-------- EXCERPT TO READ

Instead of predicting with a single $\hat{\theta}$, integrate over all plausible $\theta$:

\[ p(\mathbf{y}^* | \mathbf{x}^*, \mathcal{D}) = \int p(\mathbf{y}^* | \mathbf{x}^*, \theta) \, p(\theta | \mathcal{D}) \, d\theta \]

This accounts for parameter uncertainty — the full posterior contributes to the prediction.
The result is a distribution over predictions, not a single point.
As data increases (1 → 2 → 20 obs.), the predictive band narrows.

Bayesian predictive distribution: pink band = $\pm 2\sigma$ credible interval, narrows as training data grows. (Bishop 2006, fig. 3.8)

Read the integral aloud as an English sentence: “for every parameter the data finds plausible, ask what it predicts, then average those predictions weighted by how plausible the parameter is.” That sentence is the lecture; the symbols are bookkeeping.
Contrast with the plug-in estimate they know: MLE/MAP picks one $\hat\theta$ and is blind to the fact that nearby $\theta$ explain the data almost as well. The integral keeps that disagreement and propagates it into the prediction — that is where the error bar comes from.
Misconception to kill: this is not “averaging several models for accuracy” (ensembling) — it is the mathematically correct way to express not knowing $\theta$. The width is a feature, not noise to be smoothed away.
Tie to the figure: the band narrowing from 1→2→20 observations is the epistemic term from the previous slide collapsing. Same story, now with an equation. Transition: “How much of that width is reducible? Decompose it.”

Variance decomposition

\[ \text{Var}[\mathbf{y}^*] = \underbrace{\mathbb{E}_\theta[\sigma^2(\theta)]}_{\text{aleatory}} + \underbrace{\text{Var}_\theta[\boldsymbol{\mu}(\theta)]}_{\text{epistemic}} \]

Aleatory component: average noise variance across parameter values.

----------------

_EXERCISE 1_: In the excerpt on Bayesian prediction, what does the pink band in the figure show?
_EXERCISE 2_: Continue the excerpt on Bayesian prediction from the point where it stops.

-------- ENTRIES PROVIDED

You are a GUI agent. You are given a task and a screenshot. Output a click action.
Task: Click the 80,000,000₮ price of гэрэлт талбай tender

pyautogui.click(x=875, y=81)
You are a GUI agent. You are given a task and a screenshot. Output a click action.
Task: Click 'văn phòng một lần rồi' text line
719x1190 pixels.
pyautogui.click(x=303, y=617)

----------------
-------- ENTRIES PROVIDED

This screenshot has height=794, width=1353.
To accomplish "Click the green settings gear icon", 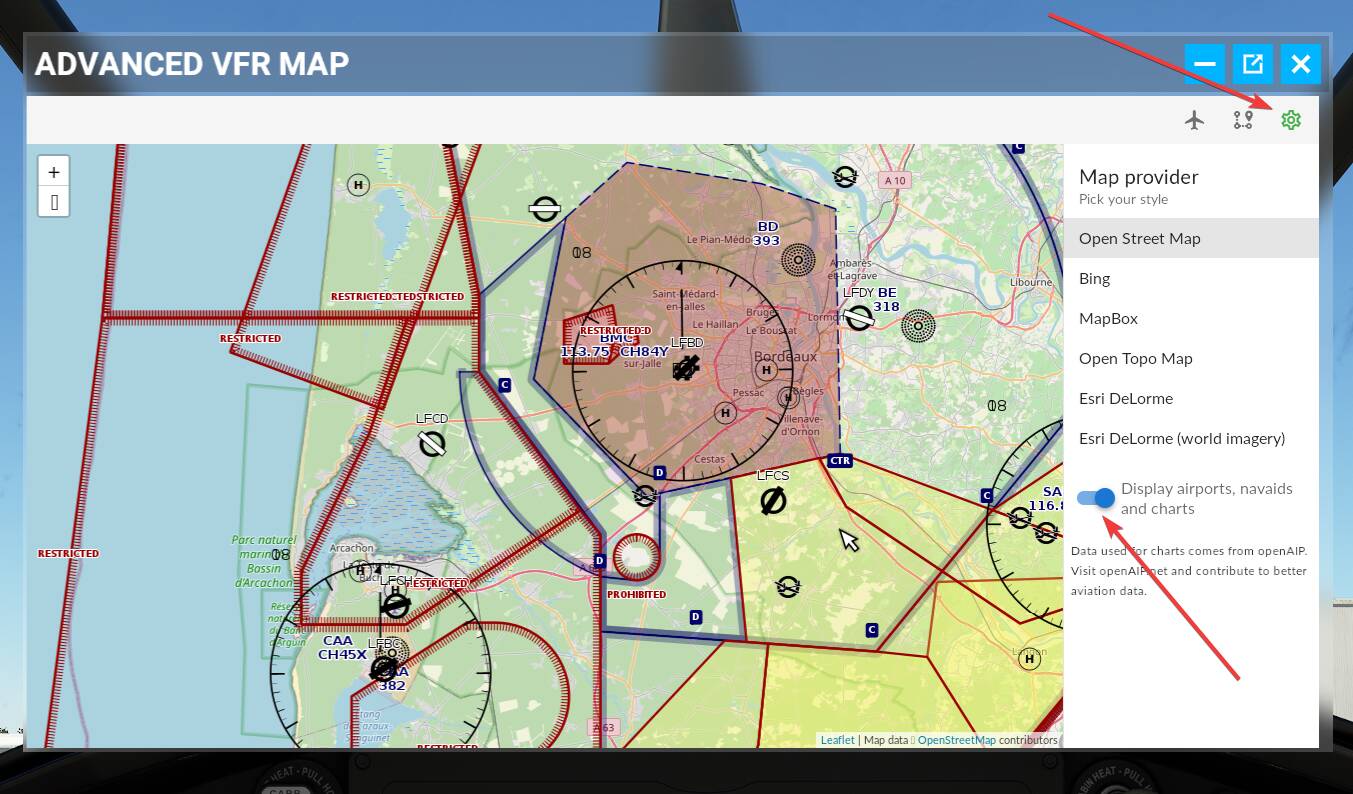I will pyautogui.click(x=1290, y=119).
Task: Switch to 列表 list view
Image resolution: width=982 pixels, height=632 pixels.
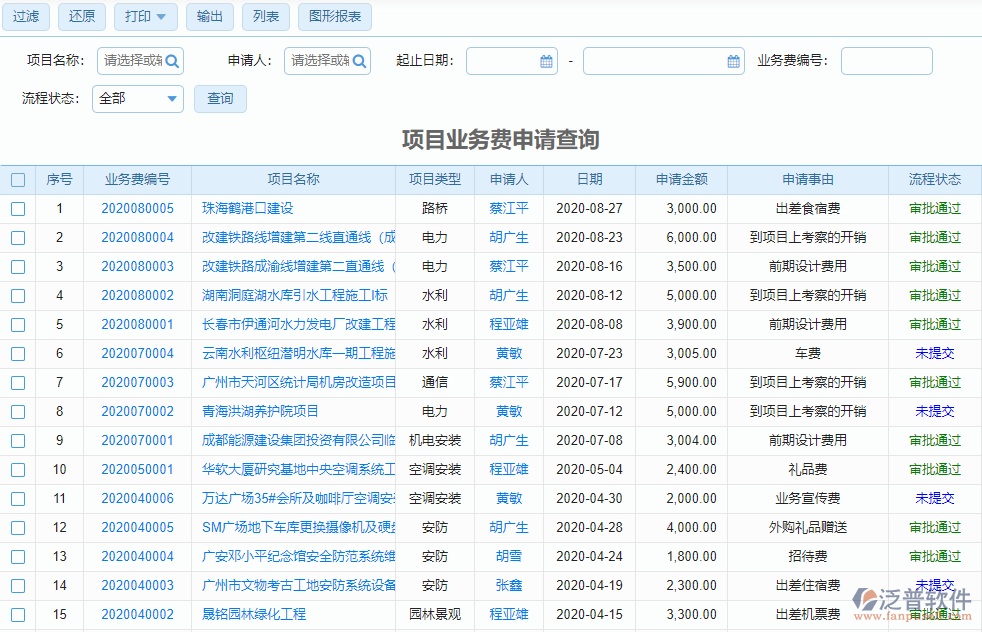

----------------

_EXERCISE OUTPUT 1_: A ±2σ credible interval that narrows as the training data grows.

_EXERCISE OUTPUT 2_:
Epistemic component: how much the prediction mean varies across plausible parameters.

The epistemic term shrinks with more data; the aleatory term does not.

This is the conceptual keystone of the entire unit and the highest-probability derivation question on the exam. Spend real time. It is the law of total variance applied to predictions: “noise within each model” + “disagreement between models.”
Derive it in one line on the chalkboard if time allows: $\mathrm{Var}[y^*] = \mathbb{E}_\theta[\mathrm{Var}(y^*\mid\theta)] + \mathrm{Var}_\theta[\mathbb{E}(y^*\mid\theta)]$ — then name each piece. Students who see it fall out of total variance never forget it; students who memorize the boxed form forget it by the exam.
The single most important sentence in the unit: “More data attacks only the second term.” Say it, write it, and reuse the phrase verbatim at the GP slides and the active-learning slide so it becomes a refrain.
Misconception: that a flexible enough model can drive total variance to zero. No — the first term is the irreducible Bayes floor from Unit 7/8. Honesty means reporting it, not pretending it away.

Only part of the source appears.